[SERVER-76060] sbe::value::serializeValue/deserializeValue omits ArraySet collator Created: 13/Apr/23 Updated: 30/Oct/23 Resolved: 10/Jul/23 |
|
| Status: | Closed |
| Project: | Core Server |
| Component/s: | None |
| Affects Version/s: | None |
| Fix Version/s: | 7.1.0-rc0 |
| Type: | Bug | Priority: | Major - P3 |
| Reporter: | Ivan Fefer | Assignee: | Rui Liu |
| Resolution: | Fixed | Votes: | 0 |
| Labels: | None | ||
| Remaining Estimate: | Not Specified | ||
| Time Spent: | Not Specified | ||
| Original Estimate: | Not Specified | ||
| Issue Links: |
|
||||
| Assigned Teams: |
Query Execution
|
||||
| Backwards Compatibility: | Fully Compatible | ||||
| Operating System: | ALL | ||||
| Backport Requested: |
v7.0, v6.0
|
||||
| Sprint: | QE 2023-05-29, QE 2023-06-26, QE 2023-07-10, QE 2023-07-24 | ||||
| Participants: | |||||
| Description |
|
When we serialize ArraySet on src/mongo/db/exec/sbe/values/row.cpp#L276 we don't include any information about collation.

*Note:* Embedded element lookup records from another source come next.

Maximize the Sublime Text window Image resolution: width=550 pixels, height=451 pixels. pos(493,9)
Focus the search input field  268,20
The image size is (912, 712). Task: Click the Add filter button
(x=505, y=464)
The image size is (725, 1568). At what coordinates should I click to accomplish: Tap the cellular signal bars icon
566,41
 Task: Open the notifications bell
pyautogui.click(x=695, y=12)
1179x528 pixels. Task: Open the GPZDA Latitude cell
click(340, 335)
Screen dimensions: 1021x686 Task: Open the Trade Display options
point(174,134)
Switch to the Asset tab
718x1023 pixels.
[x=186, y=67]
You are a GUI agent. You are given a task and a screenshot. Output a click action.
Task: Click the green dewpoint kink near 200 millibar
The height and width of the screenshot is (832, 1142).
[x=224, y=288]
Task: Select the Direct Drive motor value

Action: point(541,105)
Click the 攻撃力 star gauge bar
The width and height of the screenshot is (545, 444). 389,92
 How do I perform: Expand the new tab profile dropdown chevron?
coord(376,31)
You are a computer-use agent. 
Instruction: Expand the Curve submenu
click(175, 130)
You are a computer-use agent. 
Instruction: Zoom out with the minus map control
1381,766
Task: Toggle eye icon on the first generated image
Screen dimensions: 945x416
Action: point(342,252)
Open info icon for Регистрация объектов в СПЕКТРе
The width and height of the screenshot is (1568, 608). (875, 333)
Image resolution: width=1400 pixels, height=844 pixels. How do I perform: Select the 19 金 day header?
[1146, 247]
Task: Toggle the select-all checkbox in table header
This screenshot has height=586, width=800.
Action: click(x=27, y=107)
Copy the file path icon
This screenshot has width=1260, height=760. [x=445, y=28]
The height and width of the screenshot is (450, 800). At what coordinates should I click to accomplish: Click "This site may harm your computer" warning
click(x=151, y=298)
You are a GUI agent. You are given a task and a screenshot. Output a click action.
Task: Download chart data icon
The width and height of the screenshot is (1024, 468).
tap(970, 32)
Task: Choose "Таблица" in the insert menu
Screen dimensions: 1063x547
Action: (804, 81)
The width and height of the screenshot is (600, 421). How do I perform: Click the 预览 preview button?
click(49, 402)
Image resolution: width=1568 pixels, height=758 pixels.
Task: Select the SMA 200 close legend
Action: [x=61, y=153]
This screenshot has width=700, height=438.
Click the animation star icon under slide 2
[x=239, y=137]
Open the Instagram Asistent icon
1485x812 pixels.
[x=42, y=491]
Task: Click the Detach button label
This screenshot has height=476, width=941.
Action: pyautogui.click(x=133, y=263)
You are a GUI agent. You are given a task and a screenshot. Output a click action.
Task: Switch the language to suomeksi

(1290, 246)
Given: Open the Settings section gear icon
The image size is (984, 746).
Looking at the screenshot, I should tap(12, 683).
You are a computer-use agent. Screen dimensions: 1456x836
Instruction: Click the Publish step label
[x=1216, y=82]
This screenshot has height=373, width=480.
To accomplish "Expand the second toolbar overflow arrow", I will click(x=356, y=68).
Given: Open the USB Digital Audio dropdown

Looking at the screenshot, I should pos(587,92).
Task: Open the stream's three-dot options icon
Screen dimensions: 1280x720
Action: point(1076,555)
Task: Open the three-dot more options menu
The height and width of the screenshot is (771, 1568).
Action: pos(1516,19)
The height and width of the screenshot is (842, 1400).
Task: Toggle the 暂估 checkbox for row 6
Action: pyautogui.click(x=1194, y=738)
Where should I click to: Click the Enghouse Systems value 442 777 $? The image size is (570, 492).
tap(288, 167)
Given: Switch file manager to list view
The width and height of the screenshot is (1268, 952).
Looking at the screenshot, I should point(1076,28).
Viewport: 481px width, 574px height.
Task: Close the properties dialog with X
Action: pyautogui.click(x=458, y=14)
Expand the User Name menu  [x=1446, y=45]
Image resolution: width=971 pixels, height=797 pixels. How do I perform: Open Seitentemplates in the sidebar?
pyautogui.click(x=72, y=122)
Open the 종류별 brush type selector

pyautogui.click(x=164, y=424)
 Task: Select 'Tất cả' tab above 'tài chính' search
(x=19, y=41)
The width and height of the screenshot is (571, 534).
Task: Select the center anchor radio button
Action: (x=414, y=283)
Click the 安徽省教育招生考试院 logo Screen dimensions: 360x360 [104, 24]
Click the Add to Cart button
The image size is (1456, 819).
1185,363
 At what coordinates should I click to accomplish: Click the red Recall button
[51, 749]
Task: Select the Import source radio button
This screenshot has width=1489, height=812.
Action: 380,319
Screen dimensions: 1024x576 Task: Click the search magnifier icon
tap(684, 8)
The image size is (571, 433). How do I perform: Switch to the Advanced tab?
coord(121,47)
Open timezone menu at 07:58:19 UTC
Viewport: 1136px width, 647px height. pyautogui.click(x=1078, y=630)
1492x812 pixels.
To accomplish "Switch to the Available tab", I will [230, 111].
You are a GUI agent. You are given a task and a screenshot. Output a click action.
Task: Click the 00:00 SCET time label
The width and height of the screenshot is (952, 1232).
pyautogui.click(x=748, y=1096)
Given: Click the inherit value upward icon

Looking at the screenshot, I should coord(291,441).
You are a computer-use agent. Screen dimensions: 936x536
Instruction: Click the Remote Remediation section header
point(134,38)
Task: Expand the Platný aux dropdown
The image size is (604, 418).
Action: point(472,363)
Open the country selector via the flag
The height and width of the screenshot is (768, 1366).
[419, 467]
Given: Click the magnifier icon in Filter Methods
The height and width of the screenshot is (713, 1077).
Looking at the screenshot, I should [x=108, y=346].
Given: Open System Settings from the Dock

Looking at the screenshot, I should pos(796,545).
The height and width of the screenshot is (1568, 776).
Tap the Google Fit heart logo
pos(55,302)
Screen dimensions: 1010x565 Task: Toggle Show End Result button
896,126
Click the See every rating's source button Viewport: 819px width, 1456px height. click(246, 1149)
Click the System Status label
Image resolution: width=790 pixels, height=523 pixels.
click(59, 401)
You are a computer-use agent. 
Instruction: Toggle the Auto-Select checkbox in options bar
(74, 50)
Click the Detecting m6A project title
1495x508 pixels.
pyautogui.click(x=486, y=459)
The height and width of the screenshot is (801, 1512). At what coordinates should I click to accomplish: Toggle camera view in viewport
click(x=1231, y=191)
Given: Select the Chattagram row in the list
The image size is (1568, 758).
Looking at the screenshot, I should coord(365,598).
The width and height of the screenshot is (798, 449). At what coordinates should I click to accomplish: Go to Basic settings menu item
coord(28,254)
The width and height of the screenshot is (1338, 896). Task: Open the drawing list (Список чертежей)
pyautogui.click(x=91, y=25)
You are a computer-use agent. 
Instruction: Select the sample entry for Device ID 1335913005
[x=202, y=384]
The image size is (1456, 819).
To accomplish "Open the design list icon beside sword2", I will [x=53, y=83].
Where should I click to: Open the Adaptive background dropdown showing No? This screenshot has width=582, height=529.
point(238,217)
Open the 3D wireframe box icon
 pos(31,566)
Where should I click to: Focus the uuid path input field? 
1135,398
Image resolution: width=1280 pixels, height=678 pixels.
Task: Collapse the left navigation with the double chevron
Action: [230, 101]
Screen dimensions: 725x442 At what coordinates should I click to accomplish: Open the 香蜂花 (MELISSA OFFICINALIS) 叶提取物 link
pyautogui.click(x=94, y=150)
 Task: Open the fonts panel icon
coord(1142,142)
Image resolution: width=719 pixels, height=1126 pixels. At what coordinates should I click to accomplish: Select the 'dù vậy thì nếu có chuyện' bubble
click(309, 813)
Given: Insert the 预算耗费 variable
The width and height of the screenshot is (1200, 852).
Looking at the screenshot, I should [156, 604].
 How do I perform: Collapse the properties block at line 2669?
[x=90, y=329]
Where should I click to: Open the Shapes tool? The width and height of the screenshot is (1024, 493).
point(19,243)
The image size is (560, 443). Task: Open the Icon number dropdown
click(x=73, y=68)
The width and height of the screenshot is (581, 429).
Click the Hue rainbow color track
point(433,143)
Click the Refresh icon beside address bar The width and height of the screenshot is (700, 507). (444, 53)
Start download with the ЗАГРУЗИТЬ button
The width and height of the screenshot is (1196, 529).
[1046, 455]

So when we deserialize it on L118 we create new ArraySet without collation, which can potentially lead to problems. |
| Comments |
| Comment by Githook User [ 27/Oct/23 ] |
|
Author: {'name': 'Rui Liu', 'email': 'lriuui0x0@gmail.com', 'username': 'lriuui0x0'}Message:
(cherry picked from commit a19074b842b752ee0a61810e0b8f6d79c5aa80c1)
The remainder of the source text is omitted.